How to do DevOps without increasing your carbon footprint

Lars Rossen Chief Technology Officer, Micro Focus

DevOps is about continuously compiling, producing, and deploying artifacts, but there's little thought given to the practice's impact on your operation's carbon footprint—especially as you scale. Think about the cycle: Whenever a coder makes a change, it gets submitted to a software repository. That kicks off an automatic process where the change is run through compilers and linked with other modules and then tested. If it passes all the tests, the change is deployed to production. That consumes a lot of resources.

In a traditional coding environment, changes took anywhere from three months to a year to be implemented. In the DevOps model, a coder looks up the code and corrects the error, and a half-hour later it is in production. Some organizations claim to release changes into production every five minutes. But what's the impact of those processes on your organization's carbon footprint?

Like the rest of the business, IT organizations should be thinking about how to reduce their overall carbon footprints. Moving to a SaaS delivery model is an example of something that reduces your organization's footprint, while also providing the cost benefits of optimization. 

But you must also consider minimizing the compute, storage, and network resources needed to produce a release by promoting a focus on efficiency and not wasting resources. The good news that, with a little planning, you can achieve all the benefits of DevOps without increasing your carbon footprint—and have something to brag about to the business. 

Here's what you need to do to get your DevOps teams started.

Reduce the number of runs

Here's the issue with doing more runs: A typical transition from a classic code-build-test practice with a total of 100 coders, testers, planners, etc., to an agile/DevOps CI/CD automation pipeline will result in a sevenfold increase in the consumption of compute resources, on average.

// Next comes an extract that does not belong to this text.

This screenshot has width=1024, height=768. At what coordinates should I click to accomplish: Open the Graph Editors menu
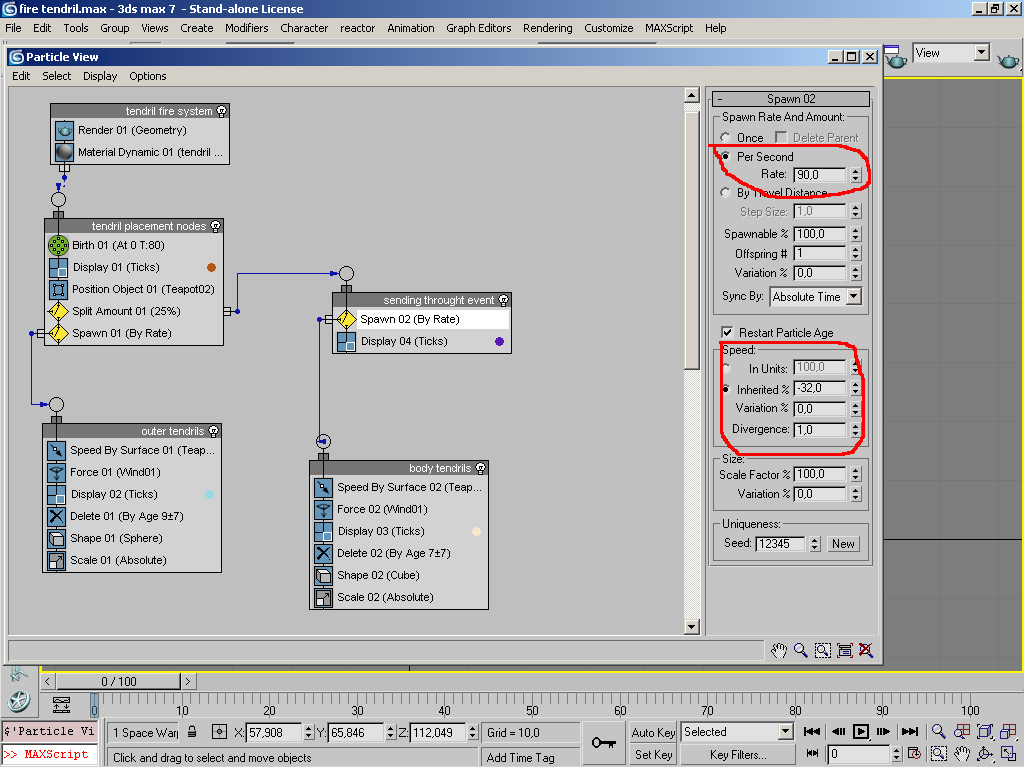pos(478,28)
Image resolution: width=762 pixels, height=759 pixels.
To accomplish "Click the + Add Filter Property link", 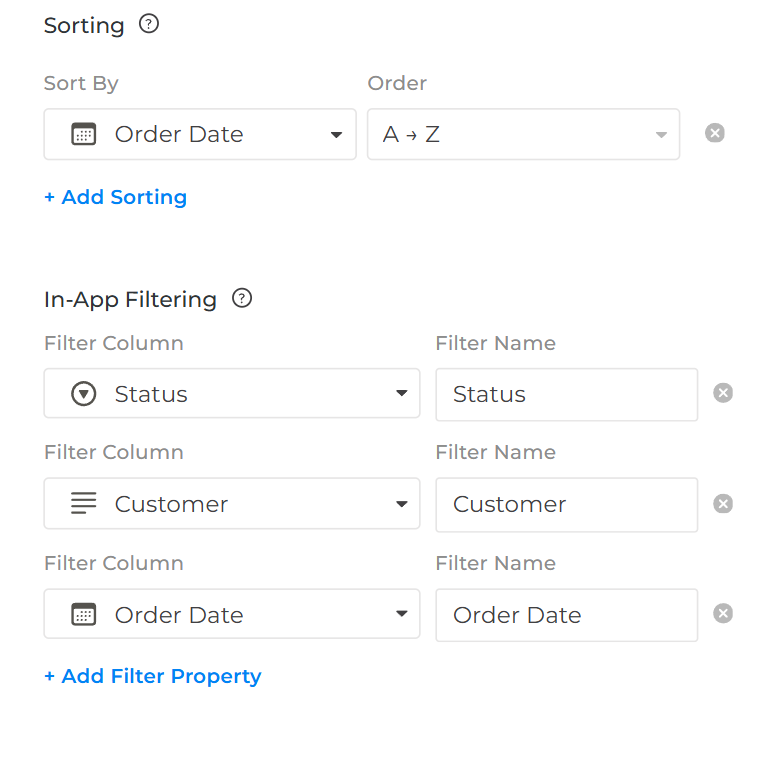I will pyautogui.click(x=152, y=676).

Why? Because unlike in a traditional coding environment where there is a single main build and test environment, in a CI/CD setup, every developer runs the pipeline twice a day—and one run typically takes an hour.

So, if you want to correct a spelling error, you still have to run a complete compile to get the change pushed through to adoption.

Fortunately, there's a simple way around this. Let's say you have a small project that 50 people are collaborating on. You can set it up, wait until everyone makes the necessary changes to the code, and then press "publish this" on the pipeline at night. That reduces the usual 200 or so runs to one.

And honestly, that's not a long time to wait. It gets you thinking about how the DevOps practice pushes you toward constantly running the pipeline whenever you make updates as a team, get immediate feedback, make any further changes, and so on.

Granted, if you don't run the pipeline immediately, you delay knowing about any errors and you don't get immediate feedback. And yes, programmers' efficiency increases if they press the button every time they make a small change. But it would actually be okay to not do that and push the changes only when you have a decent amount of work to do.

Here's the bottom line: 

If you don't consider your energy usage when you run your DevOps practice, you could end up consuming more energy and emitting more greenhouse gases—especially in an aggressive DevOps setup—than you would otherwise.

Fortunately, there are a lot of things you can do to reduce that impact and make sure people are aware of the cost of what they're doing. By the way, you should know that your energy consumption increases as you move a lot of this work to the public cloud. You may not directly hear about carbon footprint consequences but, suddenly, the cost of running a server becomes real.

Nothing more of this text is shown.